[Task input — start]

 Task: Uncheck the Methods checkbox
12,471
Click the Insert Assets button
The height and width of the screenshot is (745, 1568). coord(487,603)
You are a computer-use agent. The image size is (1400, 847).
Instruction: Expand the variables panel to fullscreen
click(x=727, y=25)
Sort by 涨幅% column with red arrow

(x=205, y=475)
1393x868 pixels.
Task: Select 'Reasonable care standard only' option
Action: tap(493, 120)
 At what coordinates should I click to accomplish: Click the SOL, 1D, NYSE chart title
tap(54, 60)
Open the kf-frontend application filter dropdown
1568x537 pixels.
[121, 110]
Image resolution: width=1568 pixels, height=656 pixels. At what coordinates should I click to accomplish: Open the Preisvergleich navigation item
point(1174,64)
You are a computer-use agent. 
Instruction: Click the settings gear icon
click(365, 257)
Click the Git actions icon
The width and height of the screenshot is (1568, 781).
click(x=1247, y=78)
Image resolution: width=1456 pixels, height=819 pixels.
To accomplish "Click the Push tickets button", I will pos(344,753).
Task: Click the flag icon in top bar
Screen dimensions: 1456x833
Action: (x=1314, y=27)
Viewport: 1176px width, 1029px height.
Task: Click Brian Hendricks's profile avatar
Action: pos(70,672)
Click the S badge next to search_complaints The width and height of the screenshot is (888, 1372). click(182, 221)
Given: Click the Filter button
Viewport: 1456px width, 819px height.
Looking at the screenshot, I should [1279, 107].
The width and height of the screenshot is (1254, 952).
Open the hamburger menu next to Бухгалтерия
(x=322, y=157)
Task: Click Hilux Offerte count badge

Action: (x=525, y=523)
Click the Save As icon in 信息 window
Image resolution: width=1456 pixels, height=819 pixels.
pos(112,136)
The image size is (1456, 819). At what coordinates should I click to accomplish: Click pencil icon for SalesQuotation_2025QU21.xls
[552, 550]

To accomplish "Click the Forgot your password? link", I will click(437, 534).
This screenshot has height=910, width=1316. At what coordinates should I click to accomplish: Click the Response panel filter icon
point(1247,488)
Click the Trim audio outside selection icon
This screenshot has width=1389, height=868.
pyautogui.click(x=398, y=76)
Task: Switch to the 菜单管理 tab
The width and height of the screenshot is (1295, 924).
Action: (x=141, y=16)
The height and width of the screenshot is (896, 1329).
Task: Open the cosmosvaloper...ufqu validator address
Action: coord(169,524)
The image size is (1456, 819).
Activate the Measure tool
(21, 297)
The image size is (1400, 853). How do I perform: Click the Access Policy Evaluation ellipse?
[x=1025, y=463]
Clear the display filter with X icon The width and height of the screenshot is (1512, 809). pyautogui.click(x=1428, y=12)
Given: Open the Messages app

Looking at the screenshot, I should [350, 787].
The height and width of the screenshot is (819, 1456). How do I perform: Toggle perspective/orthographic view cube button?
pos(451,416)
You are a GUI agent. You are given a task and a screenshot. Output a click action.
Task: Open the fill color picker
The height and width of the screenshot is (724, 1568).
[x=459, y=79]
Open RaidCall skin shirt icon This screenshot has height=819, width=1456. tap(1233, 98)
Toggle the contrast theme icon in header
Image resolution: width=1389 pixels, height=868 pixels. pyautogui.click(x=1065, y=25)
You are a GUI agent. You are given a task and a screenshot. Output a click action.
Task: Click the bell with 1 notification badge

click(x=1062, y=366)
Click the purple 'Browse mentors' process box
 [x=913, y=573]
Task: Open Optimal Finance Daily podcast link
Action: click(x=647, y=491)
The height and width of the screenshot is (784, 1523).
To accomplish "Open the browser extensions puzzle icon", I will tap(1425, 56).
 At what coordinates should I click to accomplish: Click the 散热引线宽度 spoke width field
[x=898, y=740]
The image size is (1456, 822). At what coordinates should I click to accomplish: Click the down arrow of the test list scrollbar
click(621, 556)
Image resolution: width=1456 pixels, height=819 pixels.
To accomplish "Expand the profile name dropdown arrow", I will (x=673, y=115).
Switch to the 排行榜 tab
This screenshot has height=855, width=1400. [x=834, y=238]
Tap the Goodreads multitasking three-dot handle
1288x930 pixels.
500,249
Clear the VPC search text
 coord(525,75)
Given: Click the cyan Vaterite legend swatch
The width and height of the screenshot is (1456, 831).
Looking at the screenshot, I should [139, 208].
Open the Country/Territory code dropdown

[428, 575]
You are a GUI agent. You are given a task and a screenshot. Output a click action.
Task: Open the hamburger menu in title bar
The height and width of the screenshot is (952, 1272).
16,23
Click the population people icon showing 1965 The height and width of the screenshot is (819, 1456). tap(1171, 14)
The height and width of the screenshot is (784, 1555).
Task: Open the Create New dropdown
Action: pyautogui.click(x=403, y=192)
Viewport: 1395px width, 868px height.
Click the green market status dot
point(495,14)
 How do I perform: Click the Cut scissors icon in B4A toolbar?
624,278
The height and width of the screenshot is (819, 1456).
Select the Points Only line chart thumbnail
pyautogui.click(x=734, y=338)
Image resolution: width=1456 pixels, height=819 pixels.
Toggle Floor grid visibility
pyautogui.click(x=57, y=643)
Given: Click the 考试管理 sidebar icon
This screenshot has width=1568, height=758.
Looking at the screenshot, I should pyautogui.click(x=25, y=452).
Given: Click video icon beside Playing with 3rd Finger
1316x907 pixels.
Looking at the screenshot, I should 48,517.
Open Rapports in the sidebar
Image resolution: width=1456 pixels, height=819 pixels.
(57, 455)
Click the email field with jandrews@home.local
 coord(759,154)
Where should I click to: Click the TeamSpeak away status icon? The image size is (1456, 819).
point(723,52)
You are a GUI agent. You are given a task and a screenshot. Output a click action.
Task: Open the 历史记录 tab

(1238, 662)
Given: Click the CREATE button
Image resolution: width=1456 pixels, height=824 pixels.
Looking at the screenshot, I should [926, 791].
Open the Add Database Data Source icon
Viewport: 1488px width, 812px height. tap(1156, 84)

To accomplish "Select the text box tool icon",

[Task input — finish]

§ Problem details
Restate every line of the data word for word.

§ Response to the exercise
 Task: Uncheck the Methods checkbox
12,471
Click the Insert Assets button
The height and width of the screenshot is (745, 1568). coord(487,603)
You are a computer-use agent. The image size is (1400, 847).
Instruction: Expand the variables panel to fullscreen
click(x=727, y=25)
Sort by 涨幅% column with red arrow

(x=205, y=475)
1393x868 pixels.
Task: Select 'Reasonable care standard only' option
Action: tap(493, 120)
 At what coordinates should I click to accomplish: Click the SOL, 1D, NYSE chart title
tap(54, 60)
Open the kf-frontend application filter dropdown
1568x537 pixels.
[121, 110]
Image resolution: width=1568 pixels, height=656 pixels. At what coordinates should I click to accomplish: Open the Preisvergleich navigation item
point(1174,64)
You are a computer-use agent. 
Instruction: Click the settings gear icon
click(365, 257)
Click the Git actions icon
The width and height of the screenshot is (1568, 781).
click(x=1247, y=78)
Image resolution: width=1456 pixels, height=819 pixels.
To accomplish "Click the Push tickets button", I will pos(344,753).
Task: Click the flag icon in top bar
Screen dimensions: 1456x833
Action: (x=1314, y=27)
Viewport: 1176px width, 1029px height.
Task: Click Brian Hendricks's profile avatar
Action: pos(70,672)
Click the S badge next to search_complaints The width and height of the screenshot is (888, 1372). click(182, 221)
Given: Click the Filter button
Viewport: 1456px width, 819px height.
Looking at the screenshot, I should [1279, 107].
The width and height of the screenshot is (1254, 952).
Open the hamburger menu next to Бухгалтерия
(x=322, y=157)
Task: Click Hilux Offerte count badge

Action: (x=525, y=523)
Click the Save As icon in 信息 window
Image resolution: width=1456 pixels, height=819 pixels.
pos(112,136)
The image size is (1456, 819). At what coordinates should I click to accomplish: Click pencil icon for SalesQuotation_2025QU21.xls
[552, 550]

To accomplish "Click the Forgot your password? link", I will click(437, 534).
This screenshot has height=910, width=1316. At what coordinates should I click to accomplish: Click the Response panel filter icon
point(1247,488)
Click the Trim audio outside selection icon
This screenshot has width=1389, height=868.
pyautogui.click(x=398, y=76)
Task: Switch to the 菜单管理 tab
The width and height of the screenshot is (1295, 924).
Action: (x=141, y=16)
The height and width of the screenshot is (896, 1329).
Task: Open the cosmosvaloper...ufqu validator address
Action: coord(169,524)
The image size is (1456, 819).
Activate the Measure tool
(21, 297)
The image size is (1400, 853). How do I perform: Click the Access Policy Evaluation ellipse?
[x=1025, y=463]
Clear the display filter with X icon The width and height of the screenshot is (1512, 809). pyautogui.click(x=1428, y=12)
Given: Open the Messages app

Looking at the screenshot, I should [350, 787].
The height and width of the screenshot is (819, 1456). How do I perform: Toggle perspective/orthographic view cube button?
pos(451,416)
You are a GUI agent. You are given a task and a screenshot. Output a click action.
Task: Open the fill color picker
The height and width of the screenshot is (724, 1568).
[x=459, y=79]
Open RaidCall skin shirt icon This screenshot has height=819, width=1456. tap(1233, 98)
Toggle the contrast theme icon in header
Image resolution: width=1389 pixels, height=868 pixels. pyautogui.click(x=1065, y=25)
You are a GUI agent. You are given a task and a screenshot. Output a click action.
Task: Click the bell with 1 notification badge

click(x=1062, y=366)
Click the purple 'Browse mentors' process box
 [x=913, y=573]
Task: Open Optimal Finance Daily podcast link
Action: click(x=647, y=491)
The height and width of the screenshot is (784, 1523).
To accomplish "Open the browser extensions puzzle icon", I will tap(1425, 56).
 At what coordinates should I click to accomplish: Click the 散热引线宽度 spoke width field
[x=898, y=740]
The image size is (1456, 822). At what coordinates should I click to accomplish: Click the down arrow of the test list scrollbar
click(621, 556)
Image resolution: width=1456 pixels, height=819 pixels.
To accomplish "Expand the profile name dropdown arrow", I will (x=673, y=115).
Switch to the 排行榜 tab
This screenshot has height=855, width=1400. [x=834, y=238]
Tap the Goodreads multitasking three-dot handle
1288x930 pixels.
500,249
Clear the VPC search text
 coord(525,75)
Given: Click the cyan Vaterite legend swatch
The width and height of the screenshot is (1456, 831).
Looking at the screenshot, I should [139, 208].
Open the Country/Territory code dropdown

[428, 575]
You are a GUI agent. You are given a task and a screenshot. Output a click action.
Task: Open the hamburger menu in title bar
The height and width of the screenshot is (952, 1272).
16,23
Click the population people icon showing 1965 The height and width of the screenshot is (819, 1456). tap(1171, 14)
The height and width of the screenshot is (784, 1555).
Task: Open the Create New dropdown
Action: pyautogui.click(x=403, y=192)
Viewport: 1395px width, 868px height.
Click the green market status dot
point(495,14)
 How do I perform: Click the Cut scissors icon in B4A toolbar?
624,278
The height and width of the screenshot is (819, 1456).
Select the Points Only line chart thumbnail
pyautogui.click(x=734, y=338)
Image resolution: width=1456 pixels, height=819 pixels.
Toggle Floor grid visibility
pyautogui.click(x=57, y=643)
Given: Click the 考试管理 sidebar icon
This screenshot has width=1568, height=758.
Looking at the screenshot, I should pyautogui.click(x=25, y=452).
Given: Click video icon beside Playing with 3rd Finger
1316x907 pixels.
Looking at the screenshot, I should 48,517.
Open Rapports in the sidebar
Image resolution: width=1456 pixels, height=819 pixels.
(57, 455)
Click the email field with jandrews@home.local
 coord(759,154)
Where should I click to: Click the TeamSpeak away status icon? The image size is (1456, 819).
point(723,52)
You are a GUI agent. You are given a task and a screenshot. Output a click action.
Task: Open the 历史记录 tab

(1238, 662)
Given: Click the CREATE button
Image resolution: width=1456 pixels, height=824 pixels.
Looking at the screenshot, I should [926, 791].
Open the Add Database Data Source icon
Viewport: 1488px width, 812px height. tap(1156, 84)

To accomplish "Select the text box tool icon",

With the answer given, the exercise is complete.